図 1: ハイスループット プリマゼ プロファイリング (HTPP) の概略表現。(A)スライドを活性バッファー内のプリマゼ(40 mMトリス-HCl、pH 7.5;10 mM MgCl2、50mM K-グルタミン酸、10mM DTT、100 μM rTPs)でインキュベートした。次に、Alexa 488-共役抗彼の蛍光抗体を導入し、タンパク質を標識した。軽度の洗浄工程の後、マイクロアレイスキャナを用いてスライドをスキャンした。結合親和性は、中央値蛍光シグナルに従って決定し、DNA配列はそれに応じてグループに分化した。(B)生化学アッセイは、マイクロアレイ実験から得られたDNA結合結果を、T7 DNAプリマゼの機能特性と相関させるために行った。この図のより大きなバージョンを表示するには、ここをクリックしてください。
図2:PBMから得られたDNAテンプレートの2つのグループ(側面におけるT/Gとの強い結合および側面におけるA/Gとの弱結合)に対するT7 DNAプリマゼの触媒活性の比較。(A)T7DNAプリマーゼにより触媒されたRNAプライマー形成。反応は、プリマゼ認識配列(番号付きレーン)を有するオリゴヌクレオチド、32P-α-ATP、ATP、CTP、UTP、およびGTPを標準反応混合物中に含有した。DNAオリゴヌクレオチド(濃い青色)の1つのグループは側面にT/Gを含み、すべてのチミンは第2群(水色)でアデニンに置き換えられた。インキュベーション後、放射性RNA産物を7M尿素を含む25%ポリアクリルアミドゲルを通して電気泳動で分離し、自動無線撮影で可視化した。(B)相対長(各RNAプライマーを構成するリボヌクレオチドの数は不明)と、DNAテンプレートの2群(パネルA)上のT7 DNAプリマーゼによって合成されたRNAプライマーの量。プロットは、より低い親和性(側面にA/Gを含む)と結合するより高い親和性(側面にT/Gを含む)とプリマーゼが結合するDNAテンプレート上で、より長いRNAプライマーが合成(処理性の増加)であることを示しています。(C)DNAテンプレートの2群に対する合成RNAプライマーの量の定量化。この結果は、T7 DNAプリマゼによるDNA結合親和性と合成RNAの量との相関関係を示す。AU(任意単位)は、合成されたRNAプライマーの量と直接相関する放射性信号の強度の尺度である。この図のより大きなバージョンを表示するには、ここをクリックしてください。

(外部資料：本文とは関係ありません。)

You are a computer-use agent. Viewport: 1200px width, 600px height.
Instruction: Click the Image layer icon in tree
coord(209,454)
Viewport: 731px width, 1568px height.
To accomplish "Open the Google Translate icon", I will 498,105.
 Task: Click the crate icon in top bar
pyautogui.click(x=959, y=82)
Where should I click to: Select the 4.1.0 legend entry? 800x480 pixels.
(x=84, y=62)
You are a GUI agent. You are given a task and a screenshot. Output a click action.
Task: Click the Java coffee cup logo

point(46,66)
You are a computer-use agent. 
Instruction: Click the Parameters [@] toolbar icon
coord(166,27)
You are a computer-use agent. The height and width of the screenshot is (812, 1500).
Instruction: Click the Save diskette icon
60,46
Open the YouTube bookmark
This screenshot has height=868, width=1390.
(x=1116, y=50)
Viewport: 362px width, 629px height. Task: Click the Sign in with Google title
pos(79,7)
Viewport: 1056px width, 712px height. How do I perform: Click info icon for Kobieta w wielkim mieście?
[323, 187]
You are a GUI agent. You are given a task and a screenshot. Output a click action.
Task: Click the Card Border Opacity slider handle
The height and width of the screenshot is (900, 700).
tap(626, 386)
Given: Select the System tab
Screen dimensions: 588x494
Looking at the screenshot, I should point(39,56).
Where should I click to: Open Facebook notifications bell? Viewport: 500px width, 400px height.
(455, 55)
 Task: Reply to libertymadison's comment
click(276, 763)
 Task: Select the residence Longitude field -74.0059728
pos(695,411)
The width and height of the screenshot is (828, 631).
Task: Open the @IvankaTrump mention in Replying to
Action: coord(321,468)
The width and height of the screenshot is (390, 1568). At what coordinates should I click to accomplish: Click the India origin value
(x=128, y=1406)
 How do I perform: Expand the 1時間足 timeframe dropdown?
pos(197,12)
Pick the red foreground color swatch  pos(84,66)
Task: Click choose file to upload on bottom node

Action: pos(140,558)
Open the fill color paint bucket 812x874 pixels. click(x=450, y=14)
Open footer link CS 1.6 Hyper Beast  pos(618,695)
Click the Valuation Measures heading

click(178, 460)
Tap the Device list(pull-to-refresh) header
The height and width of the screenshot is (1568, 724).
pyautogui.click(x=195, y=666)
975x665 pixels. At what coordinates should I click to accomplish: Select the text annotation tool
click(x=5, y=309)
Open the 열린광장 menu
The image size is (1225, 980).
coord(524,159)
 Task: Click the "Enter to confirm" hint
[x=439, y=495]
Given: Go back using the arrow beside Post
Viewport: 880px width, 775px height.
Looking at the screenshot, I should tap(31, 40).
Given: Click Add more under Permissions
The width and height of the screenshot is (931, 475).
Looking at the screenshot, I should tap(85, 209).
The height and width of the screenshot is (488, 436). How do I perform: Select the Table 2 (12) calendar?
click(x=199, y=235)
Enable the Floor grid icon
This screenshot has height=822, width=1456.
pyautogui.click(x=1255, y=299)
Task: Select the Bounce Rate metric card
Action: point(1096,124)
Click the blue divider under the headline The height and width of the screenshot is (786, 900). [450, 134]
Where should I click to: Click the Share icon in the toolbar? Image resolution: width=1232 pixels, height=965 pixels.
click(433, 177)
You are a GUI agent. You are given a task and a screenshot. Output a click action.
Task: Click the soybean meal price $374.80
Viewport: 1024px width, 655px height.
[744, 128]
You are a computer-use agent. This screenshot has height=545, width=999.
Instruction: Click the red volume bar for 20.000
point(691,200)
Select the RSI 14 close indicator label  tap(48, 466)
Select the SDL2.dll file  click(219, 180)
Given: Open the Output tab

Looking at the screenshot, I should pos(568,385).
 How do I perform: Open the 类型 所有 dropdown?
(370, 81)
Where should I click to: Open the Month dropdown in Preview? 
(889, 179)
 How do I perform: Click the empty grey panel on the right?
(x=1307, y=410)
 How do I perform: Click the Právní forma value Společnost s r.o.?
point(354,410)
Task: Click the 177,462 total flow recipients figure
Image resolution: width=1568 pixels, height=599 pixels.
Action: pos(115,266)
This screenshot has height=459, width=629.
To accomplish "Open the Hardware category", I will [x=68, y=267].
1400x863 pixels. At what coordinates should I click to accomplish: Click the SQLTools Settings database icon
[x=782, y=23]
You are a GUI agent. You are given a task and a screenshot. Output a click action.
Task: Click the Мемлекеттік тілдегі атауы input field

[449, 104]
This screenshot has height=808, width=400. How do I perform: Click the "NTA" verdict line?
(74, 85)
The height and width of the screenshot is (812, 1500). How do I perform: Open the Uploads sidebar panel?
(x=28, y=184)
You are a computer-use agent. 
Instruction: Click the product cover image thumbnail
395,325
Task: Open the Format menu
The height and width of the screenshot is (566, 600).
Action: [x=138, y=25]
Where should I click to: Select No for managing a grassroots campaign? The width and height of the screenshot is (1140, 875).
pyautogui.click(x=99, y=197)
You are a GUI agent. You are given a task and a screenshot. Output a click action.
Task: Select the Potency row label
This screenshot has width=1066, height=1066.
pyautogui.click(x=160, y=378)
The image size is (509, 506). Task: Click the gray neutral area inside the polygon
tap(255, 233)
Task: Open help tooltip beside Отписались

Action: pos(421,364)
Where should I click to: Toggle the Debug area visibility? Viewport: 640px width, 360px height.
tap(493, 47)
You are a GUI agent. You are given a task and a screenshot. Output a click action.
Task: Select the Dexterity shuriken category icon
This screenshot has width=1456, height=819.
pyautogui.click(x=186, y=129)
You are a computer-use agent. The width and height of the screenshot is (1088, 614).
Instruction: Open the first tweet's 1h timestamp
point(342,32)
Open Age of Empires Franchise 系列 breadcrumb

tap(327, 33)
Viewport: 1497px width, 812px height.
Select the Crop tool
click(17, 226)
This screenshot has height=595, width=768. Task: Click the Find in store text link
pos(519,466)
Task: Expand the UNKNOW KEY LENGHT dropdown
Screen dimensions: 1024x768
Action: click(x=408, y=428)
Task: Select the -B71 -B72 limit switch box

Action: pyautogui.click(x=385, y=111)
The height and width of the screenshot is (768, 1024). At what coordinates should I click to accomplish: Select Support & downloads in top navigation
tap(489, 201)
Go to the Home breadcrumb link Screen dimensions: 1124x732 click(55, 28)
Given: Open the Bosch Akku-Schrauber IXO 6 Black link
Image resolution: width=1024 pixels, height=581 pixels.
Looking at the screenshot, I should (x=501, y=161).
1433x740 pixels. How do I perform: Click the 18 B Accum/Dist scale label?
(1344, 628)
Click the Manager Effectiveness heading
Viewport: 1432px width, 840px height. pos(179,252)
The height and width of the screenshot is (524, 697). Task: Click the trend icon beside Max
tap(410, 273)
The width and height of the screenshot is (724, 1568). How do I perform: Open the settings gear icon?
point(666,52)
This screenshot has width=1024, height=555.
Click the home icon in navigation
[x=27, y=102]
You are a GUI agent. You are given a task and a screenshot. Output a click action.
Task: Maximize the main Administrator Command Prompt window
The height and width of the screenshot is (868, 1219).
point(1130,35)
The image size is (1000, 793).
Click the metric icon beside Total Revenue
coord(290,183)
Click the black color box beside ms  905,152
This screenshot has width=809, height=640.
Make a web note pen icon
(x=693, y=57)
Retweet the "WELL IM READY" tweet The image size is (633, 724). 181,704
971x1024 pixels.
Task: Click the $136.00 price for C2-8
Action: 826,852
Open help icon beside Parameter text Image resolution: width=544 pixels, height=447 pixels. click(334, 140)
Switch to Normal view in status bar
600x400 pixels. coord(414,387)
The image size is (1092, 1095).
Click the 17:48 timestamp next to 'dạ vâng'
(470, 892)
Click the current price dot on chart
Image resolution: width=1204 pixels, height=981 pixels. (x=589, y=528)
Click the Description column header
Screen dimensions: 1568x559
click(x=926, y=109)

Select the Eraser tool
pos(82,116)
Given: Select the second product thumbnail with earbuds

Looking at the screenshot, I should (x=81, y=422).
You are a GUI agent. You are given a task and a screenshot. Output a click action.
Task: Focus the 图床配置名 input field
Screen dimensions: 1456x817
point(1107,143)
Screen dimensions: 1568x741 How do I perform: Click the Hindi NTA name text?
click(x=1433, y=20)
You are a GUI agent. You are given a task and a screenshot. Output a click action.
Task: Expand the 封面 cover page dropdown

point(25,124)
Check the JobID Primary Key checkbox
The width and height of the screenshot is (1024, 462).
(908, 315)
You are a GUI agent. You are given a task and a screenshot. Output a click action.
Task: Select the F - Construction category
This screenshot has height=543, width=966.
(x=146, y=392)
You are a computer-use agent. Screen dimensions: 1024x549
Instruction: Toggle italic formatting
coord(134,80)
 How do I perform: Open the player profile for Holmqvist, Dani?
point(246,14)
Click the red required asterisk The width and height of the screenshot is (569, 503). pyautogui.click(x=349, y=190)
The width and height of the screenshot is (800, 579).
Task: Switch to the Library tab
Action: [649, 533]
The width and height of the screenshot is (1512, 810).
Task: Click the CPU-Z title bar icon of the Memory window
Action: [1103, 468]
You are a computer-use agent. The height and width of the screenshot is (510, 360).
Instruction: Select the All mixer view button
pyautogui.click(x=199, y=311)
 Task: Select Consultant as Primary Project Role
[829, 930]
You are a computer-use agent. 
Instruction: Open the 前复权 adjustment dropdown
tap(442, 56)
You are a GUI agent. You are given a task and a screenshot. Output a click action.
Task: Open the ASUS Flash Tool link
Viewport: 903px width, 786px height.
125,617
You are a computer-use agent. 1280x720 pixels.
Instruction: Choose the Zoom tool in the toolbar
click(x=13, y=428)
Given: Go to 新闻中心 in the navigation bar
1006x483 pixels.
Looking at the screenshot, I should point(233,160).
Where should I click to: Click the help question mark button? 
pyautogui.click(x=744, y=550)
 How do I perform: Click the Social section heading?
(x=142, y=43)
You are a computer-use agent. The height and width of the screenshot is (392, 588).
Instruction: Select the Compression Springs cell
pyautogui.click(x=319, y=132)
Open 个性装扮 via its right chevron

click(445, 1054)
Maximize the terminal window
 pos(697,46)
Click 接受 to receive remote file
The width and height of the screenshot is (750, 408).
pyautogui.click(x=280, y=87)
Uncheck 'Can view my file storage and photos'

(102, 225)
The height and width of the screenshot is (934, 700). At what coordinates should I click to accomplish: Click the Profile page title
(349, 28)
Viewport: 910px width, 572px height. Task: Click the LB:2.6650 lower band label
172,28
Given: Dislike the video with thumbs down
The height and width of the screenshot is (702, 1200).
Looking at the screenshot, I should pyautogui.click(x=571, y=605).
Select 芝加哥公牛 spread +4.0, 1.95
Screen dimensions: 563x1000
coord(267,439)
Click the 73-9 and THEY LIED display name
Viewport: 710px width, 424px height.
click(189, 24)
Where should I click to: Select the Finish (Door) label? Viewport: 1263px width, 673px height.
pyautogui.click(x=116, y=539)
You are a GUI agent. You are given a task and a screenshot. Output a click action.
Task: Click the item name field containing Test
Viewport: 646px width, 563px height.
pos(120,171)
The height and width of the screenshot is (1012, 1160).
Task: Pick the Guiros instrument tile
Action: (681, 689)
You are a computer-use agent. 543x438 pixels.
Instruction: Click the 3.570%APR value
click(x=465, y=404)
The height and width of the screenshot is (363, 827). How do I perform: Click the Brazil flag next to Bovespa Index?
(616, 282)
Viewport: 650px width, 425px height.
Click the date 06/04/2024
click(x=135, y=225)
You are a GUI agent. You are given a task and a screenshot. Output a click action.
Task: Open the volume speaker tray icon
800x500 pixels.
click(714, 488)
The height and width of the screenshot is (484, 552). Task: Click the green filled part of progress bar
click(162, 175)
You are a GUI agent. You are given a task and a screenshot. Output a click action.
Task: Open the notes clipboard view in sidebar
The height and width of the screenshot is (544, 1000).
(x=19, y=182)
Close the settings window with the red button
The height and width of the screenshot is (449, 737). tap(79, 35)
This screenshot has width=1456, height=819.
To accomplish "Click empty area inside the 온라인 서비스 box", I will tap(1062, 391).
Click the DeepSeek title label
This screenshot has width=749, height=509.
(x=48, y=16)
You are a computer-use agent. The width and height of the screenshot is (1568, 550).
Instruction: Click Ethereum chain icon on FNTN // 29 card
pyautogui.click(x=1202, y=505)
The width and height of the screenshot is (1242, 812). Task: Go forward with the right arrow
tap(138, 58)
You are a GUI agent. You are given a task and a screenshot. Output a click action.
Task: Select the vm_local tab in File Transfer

このPBM法は転写因子の結合特性を調べるために広く用いられており、親和性の低いDNAに結合するDNAプリマーゼなどのDNA処理酵素にも適用できます。ただし、実験手順の特定の変更が必要です。マイクロアレイ実験には、DNAライブラリーの設計、チップの調製、タンパク質標的の結合、蛍光標識、およびスキャンといういくつかのステップが含まれます。洗剤を含む溶液を含む溶液を使用した長い洗浄は、結合の弱い/一時的なモードのためにDNAテンプレートからタンパク質の解離を引き起こすので、軽度の洗浄ステップが重要です。その他の重要なステップには、結合条件(例えば、緩衝組成物、共因子)および特定酵素ごとに最適化する必要があるインキュベーション時間が含まれる。
マイクロアレイから得られた結果は、生化学的アッセイで検証する必要があります。生化学アッセイはまた、DNA結合親和性と酵素活性/プロセス性との相関関係などのDNA処理酵素の興味深い特徴に関する洞察を提供します。HTPPにより、T7 DNAプリマゼの機能特性に対するDNA結合の効果を観察することができた。例えば、プリマーゼがDNAテンプレートに対して高い結合親和性を示す場合、より長いRNAプライマーの形成(処理性の増加)を触媒することが観察されている。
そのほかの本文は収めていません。